On the lookout for an easy banana bread recipe? Well, you are in the right place! Now I’m not saying I’m a pro at making banana bread. Far from it my friend. In fact, this was my first ever attempt at making it. I mean, I think it’s safe to say I’ve nailed the Victoria Sponge. Plus, I make a mean lemon drizzle, if I do say so myself.
However, after reading the lovely Sam from Knackered by Chaos’ New Things to Try this Week blog post, I thought I would give baking my very own banana bread! (Psst… I may have gone slightly off the recipe with a few choccie chips too). Do we think I can now tick off my ‘learning something new‘ point, hmmm?
So what’s the secret I hear you shout from the rooftops. I’ve got you.
Here’s what you’ll need to make this divine Banana Bread;
- 100g softened butter
- 175g caster sugar
- 225g self-raising flour
- 2 tbsp milk (that means tablespoon, aka the massive spoon!)
- 2 mashed bananas (the riper the better. I mean look at mine, I waited until mine went brown. Top tip: they’re easier to mash then!)
- A handful of Chocolate Chips (I picked up these Dr.Oetker Jumbo Choc Chips from Tesco and realistically ended up putting half the bag)
You’re also going to need a baking tin or mould to bake your banana bread goodness in. I bought a silicone mould years ago, very similar to this Silicone Loaf Pan from Dunelm. Alternatively, you could use any metal loaf tin just make sure it’s a 900g/2lb tin. I personally prefer the silicone mould as it makes like a whole lot easier when it comes to removing your bread once it’s been baked. There was no need for any tin liners or greasing.

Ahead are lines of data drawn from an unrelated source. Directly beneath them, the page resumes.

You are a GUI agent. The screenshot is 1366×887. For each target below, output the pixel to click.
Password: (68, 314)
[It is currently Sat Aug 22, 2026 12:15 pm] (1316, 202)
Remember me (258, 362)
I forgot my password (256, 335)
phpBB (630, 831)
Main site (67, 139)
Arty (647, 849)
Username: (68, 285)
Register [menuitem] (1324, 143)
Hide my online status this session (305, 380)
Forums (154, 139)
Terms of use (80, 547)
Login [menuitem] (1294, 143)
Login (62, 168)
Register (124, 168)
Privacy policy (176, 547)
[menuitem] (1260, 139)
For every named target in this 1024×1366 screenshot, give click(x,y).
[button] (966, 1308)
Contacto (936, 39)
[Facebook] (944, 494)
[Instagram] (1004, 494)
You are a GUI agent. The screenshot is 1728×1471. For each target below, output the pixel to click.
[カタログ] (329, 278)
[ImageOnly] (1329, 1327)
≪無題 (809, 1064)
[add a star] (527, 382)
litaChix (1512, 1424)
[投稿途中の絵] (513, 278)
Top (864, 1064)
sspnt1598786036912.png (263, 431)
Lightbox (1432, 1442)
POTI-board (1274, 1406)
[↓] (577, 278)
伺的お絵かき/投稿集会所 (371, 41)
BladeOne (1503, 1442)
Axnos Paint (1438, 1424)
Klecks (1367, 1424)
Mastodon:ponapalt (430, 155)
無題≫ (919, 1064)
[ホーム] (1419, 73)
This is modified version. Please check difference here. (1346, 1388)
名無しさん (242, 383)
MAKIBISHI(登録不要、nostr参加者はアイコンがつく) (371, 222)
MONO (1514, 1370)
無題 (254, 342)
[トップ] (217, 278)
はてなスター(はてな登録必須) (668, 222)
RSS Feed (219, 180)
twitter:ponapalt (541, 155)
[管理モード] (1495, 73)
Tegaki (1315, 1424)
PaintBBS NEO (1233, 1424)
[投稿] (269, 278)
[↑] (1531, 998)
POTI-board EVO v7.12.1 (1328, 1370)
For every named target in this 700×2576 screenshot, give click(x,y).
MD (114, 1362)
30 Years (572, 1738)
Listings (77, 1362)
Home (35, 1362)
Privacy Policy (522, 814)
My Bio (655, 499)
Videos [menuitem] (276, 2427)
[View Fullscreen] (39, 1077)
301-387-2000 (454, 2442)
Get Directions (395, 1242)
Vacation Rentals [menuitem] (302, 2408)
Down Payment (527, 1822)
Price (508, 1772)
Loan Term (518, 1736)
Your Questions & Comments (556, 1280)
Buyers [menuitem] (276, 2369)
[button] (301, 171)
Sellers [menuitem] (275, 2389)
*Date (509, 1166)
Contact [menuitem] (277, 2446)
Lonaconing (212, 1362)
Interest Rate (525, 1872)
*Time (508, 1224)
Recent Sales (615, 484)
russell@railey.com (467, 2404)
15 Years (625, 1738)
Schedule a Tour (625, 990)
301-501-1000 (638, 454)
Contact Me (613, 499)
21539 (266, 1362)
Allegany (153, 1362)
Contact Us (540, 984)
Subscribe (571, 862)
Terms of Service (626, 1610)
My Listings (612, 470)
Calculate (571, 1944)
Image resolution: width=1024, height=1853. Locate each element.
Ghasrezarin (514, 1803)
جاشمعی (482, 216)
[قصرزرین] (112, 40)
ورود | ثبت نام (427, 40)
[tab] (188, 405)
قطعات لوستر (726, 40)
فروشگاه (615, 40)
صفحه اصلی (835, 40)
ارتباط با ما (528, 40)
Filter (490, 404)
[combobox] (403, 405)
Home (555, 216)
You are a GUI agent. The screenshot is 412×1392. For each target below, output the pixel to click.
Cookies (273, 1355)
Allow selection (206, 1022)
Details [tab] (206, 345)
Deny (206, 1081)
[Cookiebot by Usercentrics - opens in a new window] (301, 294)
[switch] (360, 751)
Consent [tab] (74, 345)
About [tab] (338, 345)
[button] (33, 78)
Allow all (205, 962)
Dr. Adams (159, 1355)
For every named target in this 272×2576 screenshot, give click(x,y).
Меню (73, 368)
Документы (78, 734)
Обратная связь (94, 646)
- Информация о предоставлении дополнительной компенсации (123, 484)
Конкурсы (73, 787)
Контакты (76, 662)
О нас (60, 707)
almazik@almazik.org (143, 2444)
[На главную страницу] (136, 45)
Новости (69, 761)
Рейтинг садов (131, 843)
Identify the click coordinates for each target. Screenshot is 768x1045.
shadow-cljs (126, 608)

You’re also going to need;
- A mixing bowl
- Something to mix your ingredients. This would be either an electrical or manual whisk or if you’re old fashioned and love the hard work like me – a fork.
How to bake your bread
- Pre-heat your oven to 180°C/350°F/Gas Mark 4
- Measure out all of your ingredients Side note: I like to measure all of the powdered items and mix them first. Slightly odd I know, but once you’ve measure out that butter and you try to measure flour on top of that, your scales or whatever you’re using just gets all sticky and congealed for no reason
- Mix them all together until you have a relatively thick but slightly gooey texture (i.e. It shouldn’t easily run off of a spoon)
- Chuck a handful of chocolate chips in and mix
- Carefully pour your mixture into your mould or tin
- Pop it in the oven
- Leave to bake for 55 minutes – 1 hour
Side note: make sure you do not open the oven door until your time is almost up. Why? Because if you do, the sudden rush of cool air will cause your bread to drop, therefore not giving you that cool domed, broken bread effect on top. How it should look.
When you think your, by now, deliciously smelling banana bread with chocolate chips is ready, simply place a skewer or I like to use a clean normal knife, right into the centre of the bread. When you remove it, the knife (or skewer) should be completely clean. If it is, great news!
Your banana bread is ALMOST ready to be eaten.
Don’t do it kids, it’s a trap. It’ll be bloody hot!
If it doesn’t come out clean, it’ll look a little gooey, pop your baking tray back in the oven for a couple of minutes. All you’re essentially doing is checking that it’s baked all the way through. No one likes an overly soggy banana bread!
Once you’ve taken your bread from the oven, pop on the side and leave to cool for a minute or two. Then simply turn over and place on, ideally a cooling rack, but I get that not everyone owns one. Pop it on a cool plate.
Slice it into thick slices and serve.
And there you have it. I’m glad I came across that post on Knackered by Chaos. It’s cool to be reminded every once in a while that it’s refreshing to try something new. The results, well I haven’t quite perfected my banana bread, but damn it does taste good!